I grew up without tourists. Not for lack of trying on the part of certain groups in my hometown. There was a flurry of activity trying to establish eastern Connecticut as a hotbed of rural, agriculturally-based tourism. If only these well-intentioned folks had anticipated the local food movement. Maybe we could have put together a Community Supported Agriculture program in town. I would have gotten on board if the end result involved good tomatoes. Although I have lived a mostly touristless life, I know plenty of people who grew up or currently live in places overrun by visitors, where complaining about tourists is a local hobby. And I have been a tourist myself, trying to seek out something local and authentic (besides, I suppose, complaining about the tourists), usually with throngs of other tourists.
No matter how committed to seeing the “real” wherever it is we’ve travelled to, tourists do end up doing touristy things. This is, after all, why we travel. To see stuff and do stuff we can’t do and see at home. We don’t travel someplace new only to establish a boring daily routine. I can happily drive past the same gorgeous fall foliage every day, but if there are palm trees, I am a tourist, not a commuter. My interest in an “authentic” experience only goes so far – I’m not going to skip the Eiffel tower if I ever make it to Paris.

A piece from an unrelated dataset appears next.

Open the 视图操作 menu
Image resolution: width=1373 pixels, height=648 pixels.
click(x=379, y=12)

No matter how meticulously we research our trips and no matter how carefully we avoid any and all tourist traps, someone will be there to tell us that we didn’t have see the “real” wherever-we-are.
Librarians frequently seem to position themselves as the library’s locals, with patrons (or at least some patrons) as the clueless tourists. Those who come in to only use the computers or who only borrow DVDs are thought of, with no small amount of pity, as people who just don’t Get It. There’s a bit of snobbery here, with the librarian as the town intellectual, sniffing about the philistine who is happily providing thirty percent of the library’s circulation borrowing only (sigh!) those DVDs.

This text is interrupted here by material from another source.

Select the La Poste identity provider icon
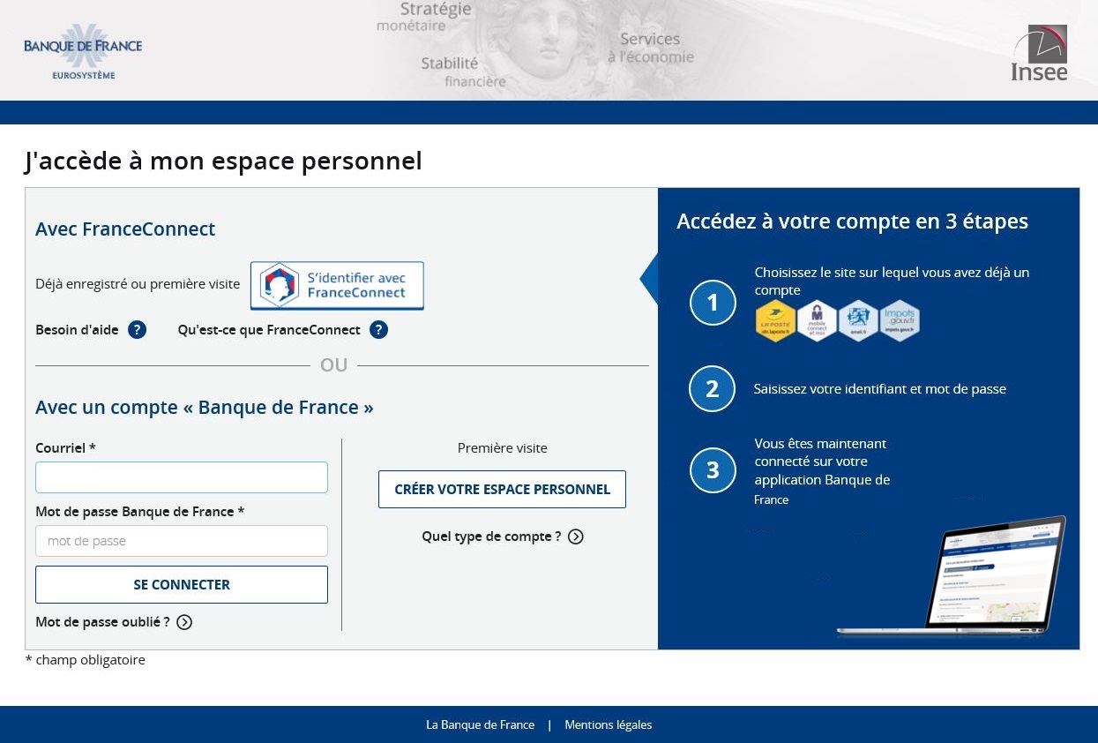 point(774,320)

Even if we assume good intentions rather than snobbery, we’re left with the librarian fretting that the poor tourist patron isn’t having the best or most authentic library experience possible. As with the local grousing about the tourist who is pleased with the town’s most popular or seemingly pedestrian offering, the librarian wailing about those who don’t use the library in the “best” way risks being dismissed as cranky and condescending.
Further complicating matters is the conflation of authenticity with familiarity. Newness is frequently suspect, so the hand wringing focuses not as much (but a little) on those reading “lesser” books, but on those engaging in “lesser” activities (which are often tied to technology in some way or another). The librarian who positions herself as the local rolling her eyes at the shallow tourist promotes the idea of the library as a boutique specialty really understood only by the initiated.

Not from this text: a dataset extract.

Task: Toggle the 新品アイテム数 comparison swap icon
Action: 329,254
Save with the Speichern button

This works as a marketing technique for a niche product, but is unwise as a strategy for gaining popular support, especially when many of us need to see that support in the form of tax dollars. Worrying about losing the warm and familiar scent of books may mark you as a sophisticate, but it is much less likely to inspire people to vote for your library’s referendum.
The smell of books can only mean one thing these days: ebooks. Ebooks should be a natural place for libraries to take a leadership role. We’re torn about books as brand. As Karen Schneider so beautifully points out, they’re the thing that keeps us in business, though. Ebooks are the intersection of the thing we’re about (books) and the thing we want to be more about (technology) but we haven’t figured out how to step up and take some ownership of the topic.
I hope we can heed Karen’s call to action – we can’t afford to play the tourist when it comes to ebooks. In the comments on Scilken’s Law and the Future of Libraries, Tim Spalding alludes to possibly imagined patron desires as a badly chosen driving force for many librarians’ approach to ebooks. Turning to our patrons for guidance on how to offer a service is usually a winning approach, but may not serve libraries or our patrons well in this case. I’m sure most readers would love an ereader that would offer easy access to zillions of titles, but maybe not if we thought it was at the expense of the local library.
Ebooks are poised to become many people’s authentic, real reading experience. It’s how a lot of our (former?) patrons will consume the printed word. We may feel like tourists in the ebook world, but the real trap is inaction and indifference.